München
Streit um Volkes Wille

Warum die Grünen gegen die von der CSU geplanten Volksbefragungen klagen

21.11.2014 | Stand 02.12.2020, 21:57 Uhr

Demonstration vor dem Justizpalast: die innenpolitische Sprecherin der Grünen, Katharina Schulze - Foto: Auerbach

München (DK) Das Gesetz der CSU für Volksbefragungen ist noch nicht beschlossen, dennoch haben die Grünen am Freitag beim Verfassungsgerichtshof Klage dagegen eingereicht. Dabei wollen eigentlich alle Parteien im Landtag mehr Bürgerbeteiligung. Die Frage ist nur: Wie weit soll die gehen

Die Aktion ist mit einigem Aufwand inszeniert. In der Früh posiert die innenpolitische Sprecherin der Grünen, Katharina Schulze, vor dem Justizpalast. In der Hand ein Schild, das wie ein überdimensionaler Briefumschlag aussieht. Adressiert an den Verfassungsgerichtshof. Betreff: Klage gegen die sogenannte Volksbefragung.

Den Grünen geht das geplante Modell nicht weit genug. Ein „Beteiligungsplacebo“ sei das, was die Staatsregierung mit ihrem Entwurf vorhabe, wettert Schulze. Die Bürger sollen zwar zu wichtigen Sachentscheidungen befragt werden. Ihr Votum soll aber für die Staatsregierung nicht bindend sein. Das Instrument hatte Ministerpräsident Horst Seehofer (CSU) kurz nach der Landtagswahl per Regierungserklärung angekündigt. Nach Ansicht der Staatsregierung kann es eine Lücke bei der Bürgerbeteiligung in Bayern schließen.
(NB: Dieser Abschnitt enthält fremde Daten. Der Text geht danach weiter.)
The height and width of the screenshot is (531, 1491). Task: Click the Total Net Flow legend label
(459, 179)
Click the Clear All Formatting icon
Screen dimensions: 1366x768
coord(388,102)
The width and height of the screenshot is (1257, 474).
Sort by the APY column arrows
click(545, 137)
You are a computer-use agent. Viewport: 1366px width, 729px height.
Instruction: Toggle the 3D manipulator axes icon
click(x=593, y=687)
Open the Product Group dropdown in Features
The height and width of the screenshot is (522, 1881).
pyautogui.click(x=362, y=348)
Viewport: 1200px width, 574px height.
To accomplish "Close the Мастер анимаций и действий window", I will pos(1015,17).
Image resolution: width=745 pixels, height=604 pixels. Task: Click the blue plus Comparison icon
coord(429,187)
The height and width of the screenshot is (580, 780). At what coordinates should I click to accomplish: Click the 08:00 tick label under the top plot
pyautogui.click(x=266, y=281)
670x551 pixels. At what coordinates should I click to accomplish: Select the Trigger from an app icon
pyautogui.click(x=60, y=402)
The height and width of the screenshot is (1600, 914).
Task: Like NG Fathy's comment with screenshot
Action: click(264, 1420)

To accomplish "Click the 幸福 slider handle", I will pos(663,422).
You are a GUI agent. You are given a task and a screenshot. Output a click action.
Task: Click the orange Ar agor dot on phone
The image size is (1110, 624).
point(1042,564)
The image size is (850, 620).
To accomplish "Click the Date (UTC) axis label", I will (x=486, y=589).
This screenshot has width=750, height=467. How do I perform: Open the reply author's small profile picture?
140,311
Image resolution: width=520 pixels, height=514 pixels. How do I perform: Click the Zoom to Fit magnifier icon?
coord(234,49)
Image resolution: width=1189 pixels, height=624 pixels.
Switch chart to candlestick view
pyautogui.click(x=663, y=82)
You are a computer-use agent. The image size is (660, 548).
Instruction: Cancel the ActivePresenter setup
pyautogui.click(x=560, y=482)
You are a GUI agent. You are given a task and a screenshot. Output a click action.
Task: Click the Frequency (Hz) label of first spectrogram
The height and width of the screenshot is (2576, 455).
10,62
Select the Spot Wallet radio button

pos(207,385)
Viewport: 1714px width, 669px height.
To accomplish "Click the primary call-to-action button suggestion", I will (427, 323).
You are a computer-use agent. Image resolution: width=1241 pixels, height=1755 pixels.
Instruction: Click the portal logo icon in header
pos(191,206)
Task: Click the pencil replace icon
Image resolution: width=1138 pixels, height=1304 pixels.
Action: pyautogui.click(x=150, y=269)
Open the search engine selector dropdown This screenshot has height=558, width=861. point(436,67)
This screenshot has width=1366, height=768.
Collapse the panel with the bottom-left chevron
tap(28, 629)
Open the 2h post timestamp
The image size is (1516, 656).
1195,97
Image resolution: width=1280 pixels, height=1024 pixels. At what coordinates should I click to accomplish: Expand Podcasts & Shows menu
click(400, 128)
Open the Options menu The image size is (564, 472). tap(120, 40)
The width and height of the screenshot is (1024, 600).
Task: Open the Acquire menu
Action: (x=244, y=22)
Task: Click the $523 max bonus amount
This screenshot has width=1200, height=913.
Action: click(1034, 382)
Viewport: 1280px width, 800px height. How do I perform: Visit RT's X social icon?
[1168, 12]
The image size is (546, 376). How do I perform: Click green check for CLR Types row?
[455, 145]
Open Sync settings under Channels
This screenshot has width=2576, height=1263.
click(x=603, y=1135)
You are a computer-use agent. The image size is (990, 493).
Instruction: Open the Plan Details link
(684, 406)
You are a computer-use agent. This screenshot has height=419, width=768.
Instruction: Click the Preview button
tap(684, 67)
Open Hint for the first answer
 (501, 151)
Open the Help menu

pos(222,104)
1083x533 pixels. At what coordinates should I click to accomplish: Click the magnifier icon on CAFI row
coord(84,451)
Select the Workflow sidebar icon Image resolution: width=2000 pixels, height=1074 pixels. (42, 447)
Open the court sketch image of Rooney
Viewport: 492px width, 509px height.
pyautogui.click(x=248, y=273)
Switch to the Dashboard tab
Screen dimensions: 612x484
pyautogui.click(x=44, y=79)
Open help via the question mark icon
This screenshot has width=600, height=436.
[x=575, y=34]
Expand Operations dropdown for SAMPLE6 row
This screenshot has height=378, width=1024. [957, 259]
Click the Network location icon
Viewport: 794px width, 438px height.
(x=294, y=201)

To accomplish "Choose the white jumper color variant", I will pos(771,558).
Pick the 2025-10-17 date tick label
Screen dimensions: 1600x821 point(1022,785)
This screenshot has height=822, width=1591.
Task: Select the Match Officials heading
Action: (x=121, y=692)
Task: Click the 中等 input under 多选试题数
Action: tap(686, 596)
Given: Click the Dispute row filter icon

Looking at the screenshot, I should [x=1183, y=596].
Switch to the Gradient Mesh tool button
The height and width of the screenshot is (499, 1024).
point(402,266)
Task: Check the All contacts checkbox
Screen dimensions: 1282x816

Volksbegehren und Volksentscheide sieht die Verfassung schon seit jeher vor. Sie können aber nur zu Gesetzentwürfen stattfinden. Zu wichtigen Einzelentscheidungen – etwa dem Ausbau des Münchner Flughafens oder der Donau – gibt es bisher keine Möglichkeit, das Volk zu befragen. Dazu kann die Staatsregierung nur Meinungsumfragen in Auftrag geben.

Das Konzept der CSU ist allerdings umstritten. Der Ausgang einer Volksbefragung soll demnach für die Staatsregierung nicht bindend sein. Außerdem soll nur die Staatsregierung selbst eine Befragung einleiten können – mit Zustimmung der Landtagsmehrheit. Damit hätte künftig nur die CSU Einfluss darauf, was wann wie gefragt würde.

Das halten die Grünen für verfassungswidrig. Die 20-seitige Klage hat der Augsburger Verfassungsrechtler Josef Franz Lindner aufgesetzt. Sollte das Instrument wie geplant kommen, verschiebe es die Machtverteilung zwischen den Staatsorganen verfassungswidrig zugunsten der Regierung, argumentiert der Professor. Zudem würden die Rechte der Opposition verletzt, wenn sie keinerlei Einfluss darauf habe. Da das Gesetz noch gar nicht verabschiedet ist, gehen die Grünen im Rahmen einer vorbeugenden Meinungsverschiedenheit gegen die CSU-Pläne vor – offenbar ein Novum in Bayern. Sie erwarte, dass der Landtag erst dann abstimme, wenn das Verfassungsgericht entschieden habe, sagte Schulze. In einer Expertenanhörung im Landtag war der Gesetzentwurf unterschiedlich bewerten worden. Drei hielten ihn für verfassungskonform, drei hatten deutliche Bedenken.

Das Vorpreschen der Grünen sehen die anderen Oppositionsparteien kritisch. Übereilte „Effekthascherei“ wirft der Chef des Verfassungsausschusses, Franz Schindler (SPD), ihnen vor. Der Rechtsexperte der Freien Wähler, Florian Streibl, plädiert dafür, erst die parlamentarischen Möglichkeiten auszuschöpfen. Auch SPD und Freie Wähler lehnen den Gesetzentwurf der Staatsregierung ab. In der Frage, was man anders machen sollte, gehen die Meinungen aber auseinander.

Die SPD hält Volksbefragungen grundsätzlich für sinnvoll, fordert aber, dass sie auch von der Opposition initiiert werden können. Die Freien Wähler wollen, dass auch das Volk selbst eine Frage zur Abstimmung stellen kann. Das Ergebnis solle dann für die Staatsregierung bindend sein. Die Grünen lehnen das neue Instrument dagegen grundsätzlich ab. Sie würden gerne die bestehenden Instrumente Volksbegehren und Volksentscheid so weiterentwickeln, dass sie auch über Sachfragen möglich sind.

Der Landtag wird wohl frühestens Anfang des kommenden Jahres über den Gesetzentwurf entscheiden. Vorausgesetzt der Verfassungsgerichtshof hat ihn nicht schon vorher kassiert.